舛添要一氏「出張費&韓国学校で左右から矢が飛んできた」

舛添要一氏が政治資金問題などで批判された当時を回想「大人より子供のほうがまとも」

記事まとめ

  • 舛添要一氏が、政治資金の公私混同問題などで当時批判されたことを手記で振返っている
  • 舛添氏宅にまで右翼の街宣車などが押しかけ、最大で車両17両もが押し寄せたという
  • 舛添氏は子供へのいじめを心配したが、子供は大人よりまともで励ましてくれたたという

舛添要一氏「出張費&韓国学校で左右から矢が飛んできた」

舛添要一氏「出張費&韓国学校で左右から矢が飛んできた」

自らへの批判を振り返る舛添要一・前都知事

 豊洲移転や五輪費用をめぐる小池劇場の最中、沈黙を貫いてきた男がいる。政治資金の公私混同問題などをめぐって昨年6月に辞任してから1年、舛添要一・前都知事は当時の批判に何を思うのか。新刊『都知事失格』が話題の舛添氏が、本誌・週刊ポストに独占手記を寄せた。

 * * *
 あれから1年が経つ。

「どうやったら辞めていただけるんですか」

 昨年の6月10日、最後の記者会見で受けた質問だ。人生で一番激しいバッシングを、この歳で迎えるとは思ってもみなかった。発端は3月7日。都議からの資料要求に対し、2015年秋の海外出張費を公表した。20人分で総額5041万円。

 海外出張費は、コストに見合うだけの成果が上がればよいと考えていた。都民の税金であるからこそ、結果が問われる。そのときは、2020年の東京五輪を見据え、2012年に五輪を開催したロンドンなどに赴いた。五輪施設の大会後の活用方法を現地視察するなど、収穫が得られたと思う。だが、一部の新聞は、内容に触れず金額だけを大書して騒いだ。

 もちろん、私が知事になってから事務方の職員が海外出張を豪華にしたわけではない。都知事である私の役割は、出張先でのスピーチ原稿を考えること。出張経費を事前に細かくチェックする発想がなかった。だから、事前の精査を怠ったと批判されるなら、それは甘受せざるをえない。

 だが、たとえば共産党が、歴代都知事の出張費と比べ、「舛添時代は異常に高い」との論法を使ったのは疑問だった。東京五輪開催の決定前、決定後では、海外出張の意味合いは大きく異なる。しかし、そんな反論が聞き入れられる余地はなかった。

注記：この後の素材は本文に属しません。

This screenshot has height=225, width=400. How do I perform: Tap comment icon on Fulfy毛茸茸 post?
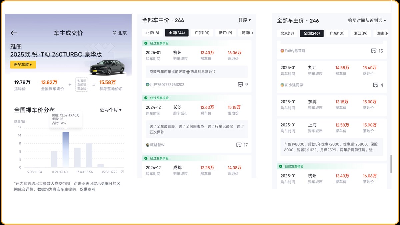(374, 51)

“左”から矢が飛んできたと思えば、次は“右”だった。同時期、私は、手狭になった東京の韓国人学校を、都立高校跡地に拡張整備させる方針を発表していた。

 ヘイトスピーチが跋扈する今こそ、日本で学ぶ韓国の子供たちに、安心な学びの場を提供したかった。しかし、これが「親韓派の知事を排除せよ」といった空気を醸成したようだ。右翼の街宣車などが都庁周辺のみならず、私の自宅にまで押しかけてきた。

「国辱外交をやめろ!」

 そうスピーカーでがなりたて、最大で車両17両もが住宅街に押し寄せた。

“右”の次はメディアだ。あるテレビ局スタッフは、登校中の私の子供にカメラを向けた。高校と中学に進学したばかりだった。「舛添」は珍しい姓だ。父親が渦中の都知事である事実は、すぐに分かる。いじめが、親として最大の心配であった。

 私が、こうした状況を都議会で述べると、「子供まで利用するな」と冷酷な言葉を浴びせかける都議までいた。このような都議と違ったのが、子供たちのクラスメートだ。いじめるどころか、励ますために家に遊びにきてくれた。子供のほうが大人より、よっぽどまともだった。